→ **Aim of the exercise**
Taking the listing below, restate word for word each line from the line with "Gold Sheer Tissue" to the line with "Fabrics (992, 198)", ends included, and stop there.

→ **Dataset content**
====
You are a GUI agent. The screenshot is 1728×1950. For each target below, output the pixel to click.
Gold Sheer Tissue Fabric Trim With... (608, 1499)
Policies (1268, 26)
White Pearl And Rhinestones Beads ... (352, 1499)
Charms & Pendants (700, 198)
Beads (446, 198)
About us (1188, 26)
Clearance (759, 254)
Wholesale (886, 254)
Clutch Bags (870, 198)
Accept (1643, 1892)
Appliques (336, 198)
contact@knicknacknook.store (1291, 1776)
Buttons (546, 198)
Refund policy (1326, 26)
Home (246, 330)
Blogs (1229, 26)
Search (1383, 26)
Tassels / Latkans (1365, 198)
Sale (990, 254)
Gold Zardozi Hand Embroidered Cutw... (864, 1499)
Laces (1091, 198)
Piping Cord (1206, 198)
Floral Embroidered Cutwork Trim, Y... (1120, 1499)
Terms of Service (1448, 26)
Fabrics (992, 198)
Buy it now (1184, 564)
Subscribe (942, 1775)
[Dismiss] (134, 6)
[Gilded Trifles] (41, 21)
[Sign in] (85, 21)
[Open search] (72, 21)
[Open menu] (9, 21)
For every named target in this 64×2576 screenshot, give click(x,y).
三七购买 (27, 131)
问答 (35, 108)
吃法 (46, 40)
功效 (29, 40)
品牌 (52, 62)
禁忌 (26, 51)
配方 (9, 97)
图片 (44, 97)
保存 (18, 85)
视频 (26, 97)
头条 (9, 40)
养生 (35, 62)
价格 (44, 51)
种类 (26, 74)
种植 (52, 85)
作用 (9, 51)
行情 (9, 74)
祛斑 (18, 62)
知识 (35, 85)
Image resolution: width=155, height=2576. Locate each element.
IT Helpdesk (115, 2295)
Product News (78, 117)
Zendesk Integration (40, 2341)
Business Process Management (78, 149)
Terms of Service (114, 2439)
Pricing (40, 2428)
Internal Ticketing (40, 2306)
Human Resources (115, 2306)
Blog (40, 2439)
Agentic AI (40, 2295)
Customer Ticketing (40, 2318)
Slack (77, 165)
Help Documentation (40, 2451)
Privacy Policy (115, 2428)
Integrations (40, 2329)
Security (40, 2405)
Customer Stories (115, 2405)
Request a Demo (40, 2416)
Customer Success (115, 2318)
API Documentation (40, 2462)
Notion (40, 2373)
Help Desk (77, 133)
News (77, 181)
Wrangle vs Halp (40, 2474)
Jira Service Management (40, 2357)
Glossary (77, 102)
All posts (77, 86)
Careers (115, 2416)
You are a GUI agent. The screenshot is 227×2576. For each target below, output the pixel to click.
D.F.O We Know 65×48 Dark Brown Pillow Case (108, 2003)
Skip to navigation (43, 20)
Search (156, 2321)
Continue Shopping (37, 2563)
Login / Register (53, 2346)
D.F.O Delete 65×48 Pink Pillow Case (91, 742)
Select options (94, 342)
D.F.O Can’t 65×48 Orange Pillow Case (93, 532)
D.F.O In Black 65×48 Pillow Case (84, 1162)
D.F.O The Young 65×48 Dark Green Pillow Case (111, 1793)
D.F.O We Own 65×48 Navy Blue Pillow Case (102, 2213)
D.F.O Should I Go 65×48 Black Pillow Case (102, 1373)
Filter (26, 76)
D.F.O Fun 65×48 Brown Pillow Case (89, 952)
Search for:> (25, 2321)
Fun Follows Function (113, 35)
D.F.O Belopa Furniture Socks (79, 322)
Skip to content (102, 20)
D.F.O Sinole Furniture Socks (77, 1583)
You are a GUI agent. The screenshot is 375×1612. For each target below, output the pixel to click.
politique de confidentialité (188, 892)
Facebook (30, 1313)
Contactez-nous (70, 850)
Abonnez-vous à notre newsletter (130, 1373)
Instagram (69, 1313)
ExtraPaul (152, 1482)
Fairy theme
====
→ **Result of this task**
Gold Sheer Tissue Fabric Trim With... (608, 1499)
Policies (1268, 26)
White Pearl And Rhinestones Beads ... (352, 1499)
Charms & Pendants (700, 198)
Beads (446, 198)
About us (1188, 26)
Clearance (759, 254)
Wholesale (886, 254)
Clutch Bags (870, 198)
Accept (1643, 1892)
Appliques (336, 198)
contact@knicknacknook.store (1291, 1776)
Buttons (546, 198)
Refund policy (1326, 26)
Home (246, 330)
Blogs (1229, 26)
Search (1383, 26)
Tassels / Latkans (1365, 198)
Sale (990, 254)
Gold Zardozi Hand Embroidered Cutw... (864, 1499)
Laces (1091, 198)
Piping Cord (1206, 198)
Floral Embroidered Cutwork Trim, Y... (1120, 1499)
Terms of Service (1448, 26)
Fabrics (992, 198)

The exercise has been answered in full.